Citrus will thrive in UK conditions given adequate sunlight, regular feeding, and some protection from very severe weather. The biggest threats to their wellbeing are over-watering and being considered a house plant which they most certainly are not!
After having received your plant unpack immediately and place in a sunny spot, sheltered from very cold winds and temperatures which regularly go below +4°C. When the tree has acclimatised to UK conditions (usually one complete year) it will withstand lower temperatures. Your tree will not need potting on for at least the first year.
This is the most important part of citrus care. Watering should be kept to a minimum in the winter, with the soil being almost, but not completely dry. During very wet spells of winter weather, it is worth considering wrapping a layer of cling film over the soil to prevent it from becoming too wet. As spring starts, so does the increase in watering, with the amount per week in mid-summer being at about 5 litres per week for a 15 litre potted tree. Additional rain will obviously affect this and an adjustment should be made. Should flagging of the leaves occur, then additional watering may be given. If the leaf starts to take on a yellow hue, then it is most likely that the compost is too wet.
The feeding of citrus trees grown in pots is very important but must not be carried out during the winter months when root growth has ceased. Proprietary branded citrus feed can be used, but any slow-release pelleted fertiliser suitable for trees and shrubs is a very good substitute. We recommend that you apply a small handful of pelleted fertiliser every 8 weeks throughout the Spring, Summer and early Autumn and cease feeding from mid to late October onwards. Do not apply fertiliser to the tree if the temperature drops to a maximum of +8°C during daylight hours.
During the first year no pruning will be necessary other than removing damaged branches. In subsequent years pruning should be carried out, reducing the previous year’s growth by about one third. This will maintain the tree in a good, rounded shape and allow fruit buds to form.

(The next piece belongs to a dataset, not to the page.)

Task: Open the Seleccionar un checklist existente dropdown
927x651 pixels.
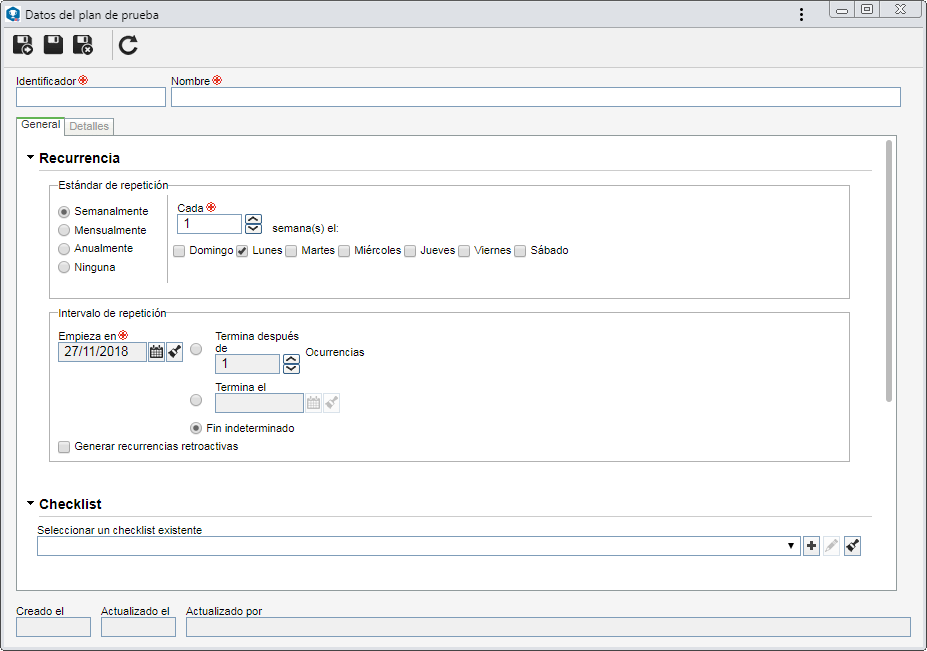Action: [419, 546]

Although citrus can easily withstand a temperature of -4°C for short periods, the combination of wet soil and low temperature will be very detrimental to them. If a suitable unheated glass house or well-lit shed is available, then this should be used but only after mid November at the earliest, and only until mid March. The tree should be brought out into the open air once the temperature reaches above +5°C regularly. Large frost protection plant jackets manufactured from 70g/m² microfleece can also be used - these are very good as they let in almost 80% of the available sunlight and will protect against rain too. If using lighter weight fleece jackets (35g/m²) we recommend covering each tree with two bags to provide a double layer of protection.
Citrus are NOT HOUSE PLANTS and will quickly defoliate in a centrally heated environment. If there is no alternative in very cold weather but to bring them into the house, then place them in a shower room or bathroom where there is a moist atmosphere. As soon as the temperature rises to above freezing then place outside once again. Remember that citrus can never have enough sunshine.
Your tree will not need potting on for at least the first year. After that time we suggest that a pot 25-30cm (10-12in) in diameter is chosen. It should have very good drainage holes and a 7cm (3in) thick layer of shells or crocks should cover the base. A loam based compost is best (John Innes No. 3), and to that should be added one quarter grit and stone. Re-potting should be carried out between mid-March and mid-April. Do NOT use a multi-purpose peat-based compost for citrus.
Pests & Diseases
Generally, if citrus trees spend the vast majority of their time outside in the sun and air then they are usually very free from pest and disease. Like most plants the young growths can become infected with green aphid during the early growing season but that is very easily controlled by either using a pesticide or by washing the leaf with water from a strong spray nozzle. Citrus Scale can be a problem, but once again, ensuring that the plants are outside in the air for as much time as cold temperatures allow keeps the scale to a bare minimum. If it is seen, then it can be simply removed by hand. Disease tends to be confined to root rotting from phytophthora due to over watering, especially in the winter months. Take what precautions you can to prevent the soil becoming overly wet.